Today’s reality is that Ashland:

1) Has an excessive cost structure, with a current cost reduction program that is inadequate

2) Has been unable to achieve its own Ashland Specialty Ingredient “ASI” margin targets

3) Has exhibited years of anemic EBITDA growth

1) Excessive Cost Structure & Inadequate Cost Reduction Initiative

On May 1, 2018, management announced a new $120 million headline cost reduction initiative3. However, $70 million of these cost reductions are related to businesses that are being sold where the majority of these costs are expected to be transferred with the divested assets (note A1 + A2 in the table below). Therefore, the actual cost reduction is much less than the headline $120 million – only $50 million of costs are targeted at ASI (note B), of which only $20 million are targeted to be achieved in FY 2019.

Management’s $50 million cost reduction is inadequate and should be in excess of $100 million.

Ashland recently disclosed4 $283 million of corporate costs labeled as “distributed costs” shown in the table below (note C). The importance here is Ashland’s business units are burdened with high levels of corporate overhead. ASI, the only remaining business unit following the sale of Composites and I&S, is saddled with an additional $162 million (note C) of corporate costs, e.g. ~7% of 2018 ASI sales. The current targeted cost savings do not address any of the $162 million of corporate allocated costs to ASI, nor the $50 million of legacy unallocated costs.

As a result of this corporate burden, Ashland has consolidated pro-forma SG&A expense ratio of 23%5 of sales versus peers that have SG&A levels of 13%-14%.

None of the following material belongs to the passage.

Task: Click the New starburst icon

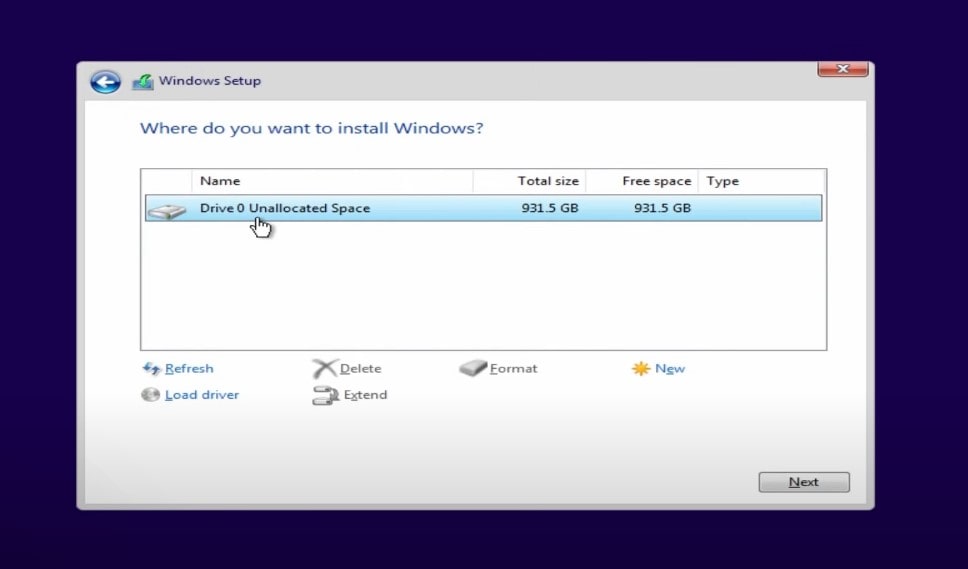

Ashland LTM 6/30/18 SG&A Profile(1)                
USD in millions           ASI     Composites     I&S     Unallocated     Total
Business direct B << 268 54 8 - 330
Distributed costs C << 162    




    50     283
Sub-total (Addressable SG&A) 430 105 28 50 613
Amortization 91     1     3     -     95
Total SG&A Expense 521 106     31 50 708
(1) Last twelve months (LTM) ended June 30, 2018

Even with management’s current cost reduction plan of $50 million it only reduces pro-forma consolidated SG&A to 21% - which still materially lags peers.

2) Unable to Achieve Margin Targets that Have Been in Place for Four Years

When assessing Ashland’s margin targets, context is critical. Management has been unable to achieve its ASI EBITDA margin target of 25%-27%. This margin target has been in place since at least early 2014. Current management has had this target in place for four years since Bill Wulfsohn became CEO on January 1, 2015.

ASI had an EBITDA margin of 23.2% in FY 2018 compared to 23.3% margins in FY 2015.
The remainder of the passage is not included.